Recently, stochastic approximations have found extensive applications in the fields of statistics and machine learning, especially in settings with big data. These applications range from stochastic optimization methods and algorithms, to online forms of the EM algorithm, reinforcement learning via temporal differences, and deep learning, and others. Stochastic approximation algorithms have also been used in the social sciences to describe collective dynamics: fictitious play in learning theory and consensus algorithms can be studied using their theory.

The earliest, and prototypical, algorithms of this kind are the Robbins–Monro and Kiefer–Wolfowitz algorithms introduced respectively in 1951 and 1952.

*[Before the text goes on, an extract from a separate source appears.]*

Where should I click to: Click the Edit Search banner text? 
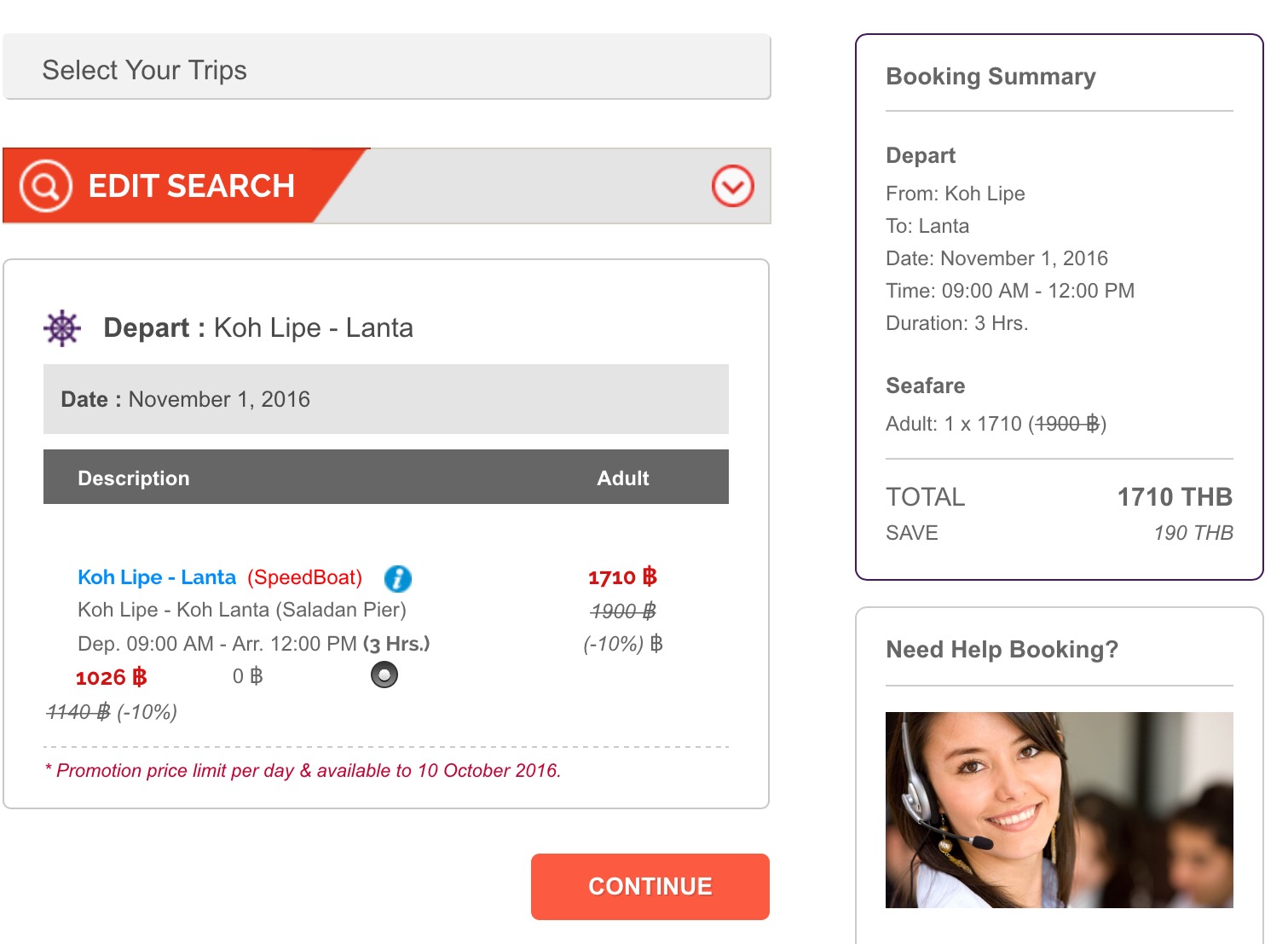192,186
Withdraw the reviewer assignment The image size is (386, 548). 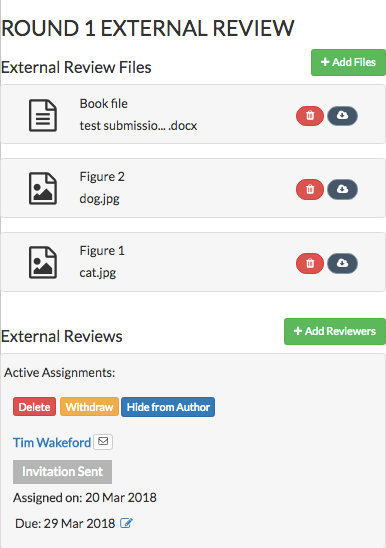point(89,406)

The Robbins–Monro algorithm, introduced in 1951 by Herbert Robbins and Sutton Monro, presented a methodology for solving a root finding problem, where the function is represented as an expected value. Assume that we have a function ${\textstyle M(\theta )}$, and a constant ${\textstyle \alpha }$, such that the equation ${\textstyle M(\theta )=\alpha }$ has a unique root at ${\textstyle \theta ^{*}.}$ It is assumed that while we cannot directly observe the function ${\textstyle M(\theta ),}$ we can instead obtain measurements of the random variable ${\textstyle N(\theta )}$ where ${\textstyle \operatorname {E} [N(\theta )]=M(\theta )}$. The structure of the algorithm is to then generate iterates of the form:

$${\displaystyle \theta _{n+1}=\theta _{n}-a_{n}(N(\theta _{n})-\alpha )}$$

Here, ${\displaystyle a_{1},a_{2},\dots }$ is a sequence of positive step sizes. Robbins and Monro proved^{, Theorem 2} that ${\displaystyle \theta _{n}}$ converges in ${\displaystyle L^{2}}$ (and hence also in probability) to ${\displaystyle \theta ^{*}}$, and Blum later proved the convergence is actually with probability one, provided that:

$${\displaystyle \qquad \sum _{n=0}^{\infty }a_{n}=\infty \quad {\mbox{ and }}\quad \sum _{n=0}^{\infty }a_{n}^{2}<\infty \quad }$$ A particular sequence of steps which satisfy these conditions, and was suggested by Robbins–Monro, have the form: ${\textstyle a_{n}=a/n}$, for ${\textstyle a>0}$. Other series, such as ${\displaystyle a_{n}={\frac {1}{n\ln n}},{\frac {1}{n\ln n\ln \ln n}},\dots }$ are possible but in order to average out the noise in ${\textstyle N(\theta )}$, the above condition must be met.